Ach ha-dou en-nâ. Mo-ham-med
ra-soul Al-lah - - - - - Al-la-ho ak-
bar - - - - la i-lah ell Al-lah.

And the Hindoo ragas and mantranis offer further proof of the conserving examples of tradition.

A curious custom among the Chinese of immemorial antiquity is that of attaching whistles weighing only a few grams to the tails of pigeons soon after they emerge from the shell, by means of fine copper wire. The whistles are of two kinds; bamboo, with from two to five tubes, or gourds, with sometimes as many as twenty-five apertures. All the whistles in a flock are tuned to a different pitch. As they fly about Pekin and other cities they fill the air with a sort of wind-blown music. It is interesting as a commentary on the Chinese national love of sweet sounds.

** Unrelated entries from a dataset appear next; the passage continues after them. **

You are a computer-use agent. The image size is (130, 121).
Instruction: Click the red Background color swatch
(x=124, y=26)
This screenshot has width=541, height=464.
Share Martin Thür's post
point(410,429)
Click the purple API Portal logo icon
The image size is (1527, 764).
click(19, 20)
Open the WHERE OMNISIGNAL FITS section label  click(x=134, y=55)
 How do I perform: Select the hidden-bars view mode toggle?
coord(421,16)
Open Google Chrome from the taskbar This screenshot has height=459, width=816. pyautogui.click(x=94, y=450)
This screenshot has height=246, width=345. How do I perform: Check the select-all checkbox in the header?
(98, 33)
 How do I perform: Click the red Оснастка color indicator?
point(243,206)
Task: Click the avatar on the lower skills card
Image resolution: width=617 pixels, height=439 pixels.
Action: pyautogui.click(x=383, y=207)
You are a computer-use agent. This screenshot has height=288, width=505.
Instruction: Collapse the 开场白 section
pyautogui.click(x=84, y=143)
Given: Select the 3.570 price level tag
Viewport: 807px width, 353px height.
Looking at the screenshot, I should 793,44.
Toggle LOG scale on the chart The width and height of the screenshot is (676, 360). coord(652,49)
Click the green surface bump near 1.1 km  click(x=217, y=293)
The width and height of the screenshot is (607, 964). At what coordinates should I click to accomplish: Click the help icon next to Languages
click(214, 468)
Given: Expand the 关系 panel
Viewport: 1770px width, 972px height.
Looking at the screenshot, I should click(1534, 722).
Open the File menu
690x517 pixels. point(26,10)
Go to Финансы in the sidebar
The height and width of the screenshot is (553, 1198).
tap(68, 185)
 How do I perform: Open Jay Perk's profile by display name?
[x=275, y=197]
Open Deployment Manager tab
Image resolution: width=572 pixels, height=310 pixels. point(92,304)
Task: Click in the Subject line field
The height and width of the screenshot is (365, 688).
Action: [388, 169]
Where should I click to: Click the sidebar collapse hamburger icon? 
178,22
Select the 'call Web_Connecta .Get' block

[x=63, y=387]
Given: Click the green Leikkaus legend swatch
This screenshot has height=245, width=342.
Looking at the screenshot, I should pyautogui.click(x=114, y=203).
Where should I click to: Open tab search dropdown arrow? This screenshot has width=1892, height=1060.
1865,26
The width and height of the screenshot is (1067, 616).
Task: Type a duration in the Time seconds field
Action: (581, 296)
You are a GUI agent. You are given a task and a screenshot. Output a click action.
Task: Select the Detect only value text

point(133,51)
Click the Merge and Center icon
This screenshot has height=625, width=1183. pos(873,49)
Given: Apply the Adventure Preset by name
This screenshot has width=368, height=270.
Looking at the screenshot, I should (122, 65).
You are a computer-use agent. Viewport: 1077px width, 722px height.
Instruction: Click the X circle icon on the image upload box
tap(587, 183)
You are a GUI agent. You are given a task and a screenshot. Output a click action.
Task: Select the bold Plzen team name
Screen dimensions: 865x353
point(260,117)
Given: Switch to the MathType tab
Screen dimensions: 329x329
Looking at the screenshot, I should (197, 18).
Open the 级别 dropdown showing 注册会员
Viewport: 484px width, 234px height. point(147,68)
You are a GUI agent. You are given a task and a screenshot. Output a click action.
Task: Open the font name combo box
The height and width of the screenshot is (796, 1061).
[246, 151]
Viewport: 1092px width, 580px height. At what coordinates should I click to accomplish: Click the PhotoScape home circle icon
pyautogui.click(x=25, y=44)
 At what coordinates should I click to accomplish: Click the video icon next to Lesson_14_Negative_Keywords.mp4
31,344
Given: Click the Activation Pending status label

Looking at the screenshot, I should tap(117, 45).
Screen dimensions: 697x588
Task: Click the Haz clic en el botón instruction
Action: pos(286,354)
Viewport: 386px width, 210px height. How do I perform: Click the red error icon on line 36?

A custom of the Mohammedan Orient is the use of the flute in services for the dead. Modern Arab mortuary hymns are sung to the accompaniment of the flute, and the employment of the instrument in this connection dates back to ancient times. It is customary in almost every occupation in the Orient to sing traditional songs while work is going on. The Arab camel-drivers have a melody of strange intonations and long-drawn-out sounds which may have come down from the days of Antar; the boatmen on the Nile, the fellahin toiling on its banks, the ambulant peddlers of Oriental cities, all have their traditional airs or cries. Some are very poetic; the water carriers of Mecca sing when they dispense their wares: ‘Paradise and forgiveness be the lot of him who gave you this water!’ When, in June, Arab boys offer bunches of fragrant pink jasmine buds, enclosed in fig-leaves, for sale in the streets of Kairowan, those who buy return to their work chanting in a quaint minor key: ‘We render thanks to Allah for sending rain to make the flowers bloom.’ The Burmese love to thresh rice to the sound of music, and the Buddhist nuns in Japan solicit contributions by striking small metal gongs attached to their belt with little wooden hammers carried in their hands. The Hindoo palanquin-bearers, the Japanese rickshaw-men, the Chinese coolies and sampan-men, all have their characteristic songs, most of them traditional, for the East is slow to change.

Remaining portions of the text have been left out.